The Biograph in Battle is an enjoyable, informative read, full of character and sharp-eyed observation. Some of the attitudes expressed, particularly towards the native population, are unfortunately characteristic of their time, but overall this is a remarkably detailed account from the earliest years of motion pictures. In 1894 Dickson had been filming fleeting variety acts for the Edison Kinetoscope peepshow; it is evidence of how rapidly the medium developed in scope and ambition that it could, just five years later, take on the documenting of a war and, incidentally, the demise of an Imperial dream.

There is a catalogue of Anglo-Boer War films held by the BFI National Film Archive, which lists most of the extant films of Dickson and his rivals, which I compiled many moons ago.

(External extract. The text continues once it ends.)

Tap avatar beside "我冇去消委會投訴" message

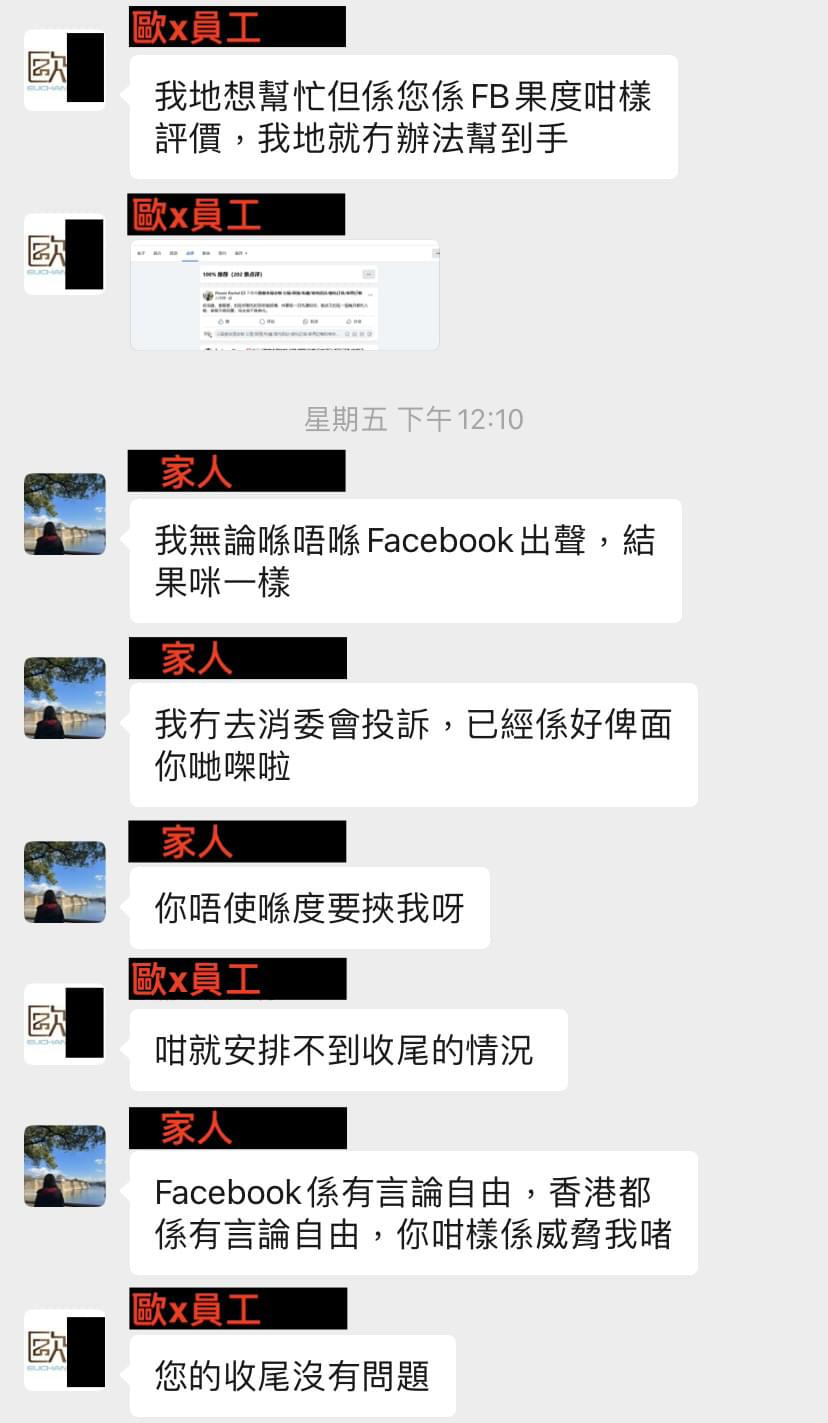click(x=65, y=698)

The Biograph in Battle is very rare (and very expensive) in its original form. A facsimile publication was produced by Flicks Books in 1995, with a new introduction by Richard Brown. This is now out of print but can be found second-hand. The PDF copy on the Bibliothèque numérique du cinéma (49MB in size) comes from the Will Day collection and is inscribed to collector and historian Day by Dickson himself.

The is a new biography of Dickson by Paul Spehr, which covers the Anglo-Boer War period in detail: The Man Who Made Movies: W.K-L. Dickson. Spehr will be giving an illustrated talk on Dickson and film at the Barbican in London on 5 June, and again at the BFI Southbank on 10 June.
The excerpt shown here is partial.